Oui, l'archarnement diacritique est un phénomène relevant de la sociopsychanalyse. Cette histoire d'accentuation est un thème- ou une cause-écran (comme on parle de souvenir-écran) et ce n'a, au fond, que peu à voir avec la typographie. Comme je l'écrivais il y a quelques jour, c'est un exutoire.
> Noms et prénoms de France (cf. Eve, Etienne, C'est un cas d'espère intéressant : le E d'Eve est une majuscule ; on ne verra jamais écrit eve ou ève. L'usage qui consiste à ne pas accentuer les majuscules (dont on peut dire qu'il est dominant en France, quoiqu'il pose certains problèmes quand on compose en capitales...) conduit à la situation où _on ne sait pas_ si Eve, Etienne, Edith ou Eloïse devraient comporter des accents sur le E. Non ?
J'y ai pensé, mais en définitive ça ne tient pas, ne serait-ce que parce que de nombreux noms propres ont une étymologie qui peut être retracée (laquelle, de plus, remonte souvent à des noms communs). Par exemple, « estienne » a évolué en « étienne » qu'on écrit « Etienne » ou « Étienne » (et ce n'est pas récent ; le meilleur endroit pour chercher la forme avec accent aigu est la page de titre des livres, laquelle est souvent partiellement accentée, parfois presque complètement, rarement complètement ; je vois que le Petit Robert des noms propres écrit Étienne Dolet). Pour Eve, question étymologie ça se pose là, effectivement. Cette remarque, bien sûr, vaut plus généralement pour au moins une grande partie des noms propres (c'est-à-dire des mots qu'on ne trouve - en principe - que capitalisés à l'initiale). Parti à ce train là, on va considérer que l'accent dans « Écosse » est arbitraire, un terrain sur lequel je ne m'aventurerai pas. (Je donne plus de détails sur le Dauzat dans l'annexe, à la fin du présent message ; cf. en particulier Émile.)
> En conclusion, cette question d'accentuation des capitales, telle > qu'elle est posée en général, est l'exemple même du faux problème. Si > vous estimez utile d'accentuer les capitales, faites-le : vous n'avez > pas à vous en justifier. Cela dit, on ne peut fermer les yeux sur le > fait qu'il existe un usage consistant à ne pas accentuer > systématiquement les capitales. J'ai plutôt l'impression que la question porte sur les majuscules... La typographie soignée a en général accentué les capitales quand un mot en est entièrement composées.

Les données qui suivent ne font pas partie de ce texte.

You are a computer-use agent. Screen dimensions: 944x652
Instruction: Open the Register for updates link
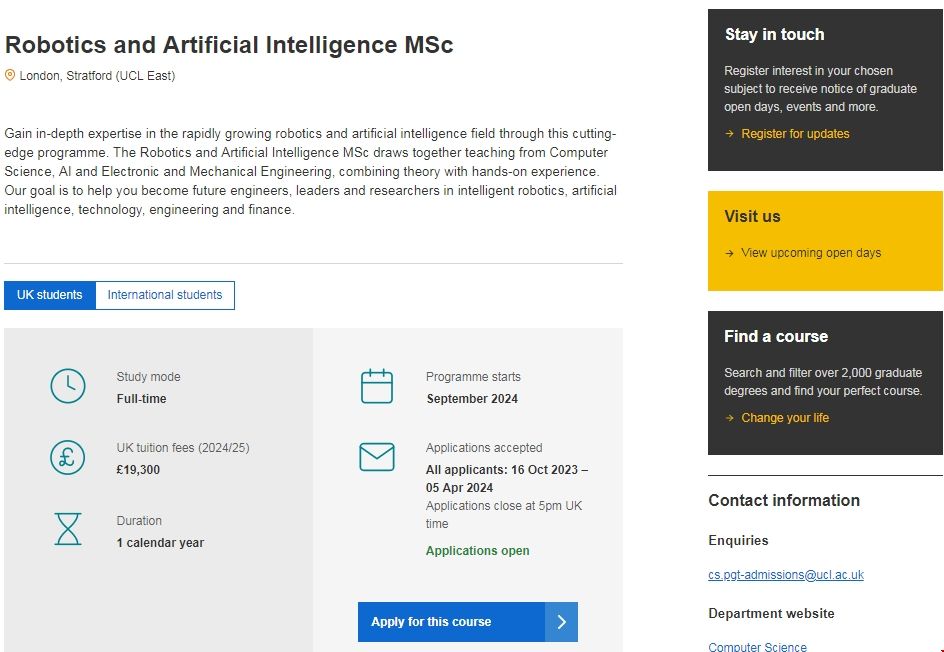(795, 134)
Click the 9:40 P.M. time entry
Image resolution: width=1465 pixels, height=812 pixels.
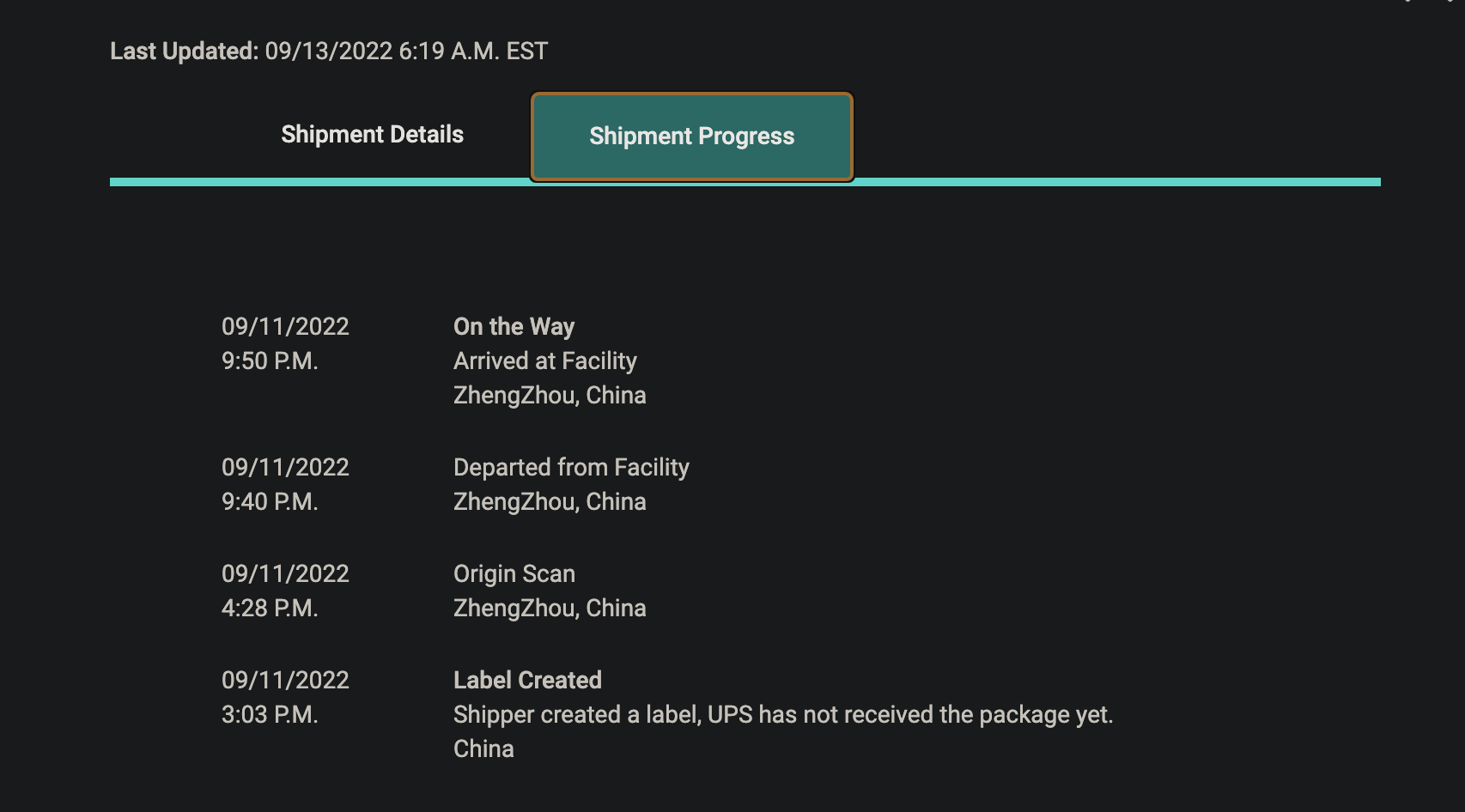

Dans ce domaine, les faits sont importants. Il est rare de trouver une accentuation entièrement cohérente. Voyez en annexe, un peu plus bas, une petite liste éclectique d'ouvrages accompagnés de commentaires sur la capitalisation qu'on y adopte (les observations portent surtout sur les pages de titre, mais pas seulement).

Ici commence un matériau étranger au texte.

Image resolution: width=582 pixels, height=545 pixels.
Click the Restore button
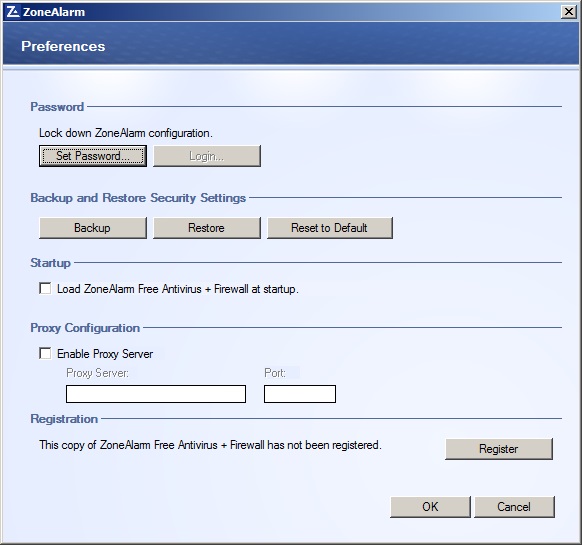pos(207,228)
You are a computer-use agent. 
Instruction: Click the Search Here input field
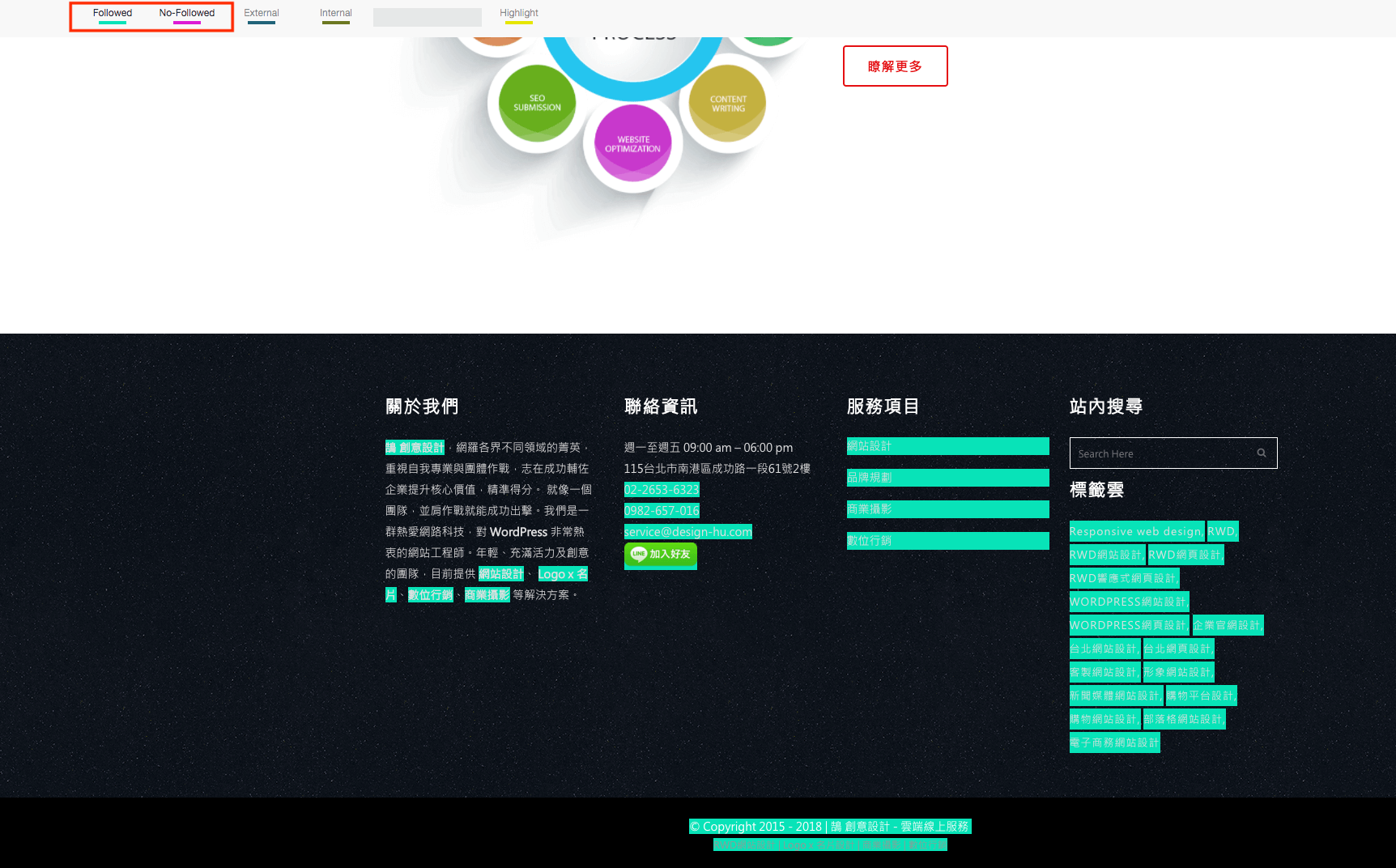pyautogui.click(x=1160, y=453)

Il est beaucoup plus difficile de trouver un exemple où le défaut d'accentuation d'une majuscule induit une ambiguïté (à ou a en début de phrase, p.ex.).
L'ambiguïté est sans importance. Ce qui importe c'est l'éventuelle perte d'information ; tout le reste est secondaire.
> tolérance chez certains à l'égard de ceux qui n'accentuent pas les > majuscules. Ah ! tention, c'est pas pareil ! Th.
================================== ANNEXE ==================================[Ce qui suit a déjà été diffusée en public, dans un autre forum, il y a quelques mois.]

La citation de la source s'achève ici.